3. Uniform A package delivery service breaks up its shipping charges into weight classes, where the package weights are uniformly distributed WITHIN each weight class. a. Suppose one of the shipping classes is 10 to 12 lbs. What proportion of packages in this class would weigh less than 11 lbs? (draw the distribution as I did in class) b. What proportion would weigh more than 11.5 lbs? c. What would the average weight for a package in this class be?

Answer 1

Answer:

a) 50% of packages in this class would weigh less than 11 lbs.

b) 25% would weigh more than 11.5 lbs.

c) The average weight for a package in this class is 11 lbs.

Step-by-step explanation:

An uniform probability is a case of probability in which each outcome is equally as likely.

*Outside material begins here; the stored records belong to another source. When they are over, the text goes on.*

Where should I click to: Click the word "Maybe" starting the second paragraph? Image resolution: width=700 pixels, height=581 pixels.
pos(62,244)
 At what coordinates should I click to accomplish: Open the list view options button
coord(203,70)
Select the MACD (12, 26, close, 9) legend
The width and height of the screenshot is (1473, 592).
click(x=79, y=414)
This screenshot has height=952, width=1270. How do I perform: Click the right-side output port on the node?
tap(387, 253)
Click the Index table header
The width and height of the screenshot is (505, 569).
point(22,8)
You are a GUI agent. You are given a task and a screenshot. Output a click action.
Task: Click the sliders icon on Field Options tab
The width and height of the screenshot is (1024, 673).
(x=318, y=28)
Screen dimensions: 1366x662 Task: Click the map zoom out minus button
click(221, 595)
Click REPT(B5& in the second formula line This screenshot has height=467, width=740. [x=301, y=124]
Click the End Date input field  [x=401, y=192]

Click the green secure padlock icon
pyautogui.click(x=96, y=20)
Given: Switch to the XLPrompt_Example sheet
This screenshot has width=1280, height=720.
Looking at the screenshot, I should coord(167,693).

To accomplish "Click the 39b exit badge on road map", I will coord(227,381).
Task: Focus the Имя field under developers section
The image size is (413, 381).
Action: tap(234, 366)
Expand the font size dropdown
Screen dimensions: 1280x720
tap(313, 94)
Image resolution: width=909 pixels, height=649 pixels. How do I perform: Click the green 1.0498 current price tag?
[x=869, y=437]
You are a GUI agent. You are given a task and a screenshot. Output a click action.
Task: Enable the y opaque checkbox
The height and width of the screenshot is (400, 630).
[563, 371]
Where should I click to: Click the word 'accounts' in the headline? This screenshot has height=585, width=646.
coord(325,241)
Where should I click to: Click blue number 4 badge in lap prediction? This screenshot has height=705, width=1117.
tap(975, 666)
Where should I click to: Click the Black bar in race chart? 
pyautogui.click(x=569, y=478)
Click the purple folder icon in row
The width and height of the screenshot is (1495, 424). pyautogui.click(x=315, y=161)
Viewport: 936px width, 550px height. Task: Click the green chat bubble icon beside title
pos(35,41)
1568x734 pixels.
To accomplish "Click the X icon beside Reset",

For this situation, we have a lower limit of the distribution that we call a and an upper limit that we call b.

The probability that we find a value X lower than x is given by the following formula.

$P(X \leq x) = \frac{x - a}{b-a}$

For this problem, we have that:

a. Suppose one of the shipping classes is 10 to 12 lbs. What proportion of packages in this class would weigh less than 11 lbs?

Uniform distribution from 10 lbs to 12 lbs, this means that $a = 10, b = 12$.

The answer is $P(X \leq 11)$.

$P(X \leq 11) = \frac{11 - 10}{12-10} = 0.5$

50% of packages in this class would weigh less than 11 lbs.

b. What proportion would weigh more than 11.5 lbs?

Either a package weighs 11.5 lbs or less, or it weighs more than 11.5 lbs. The sum of the probabilities of these events is decimal 1. So:

$P(X \leq 11.5) + P(X > 11.5) = 1$

$P(X > 11.5) = 1 - P(X \leq 11.5)$

$P(X > 11.5) = 1 - \frac{11.5-10}{12-10}$

$P(X > 11.5) = 0.25$

25% would weigh more than 11.5 lbs.

c. What would the average weight for a package in this class be?

The mean M of the uniform distribution is:

$M = \frac{a+b}{2}$

So

$M = \frac{10+12}{2} = 11$

The average weight for a package in this class is 11 lbs.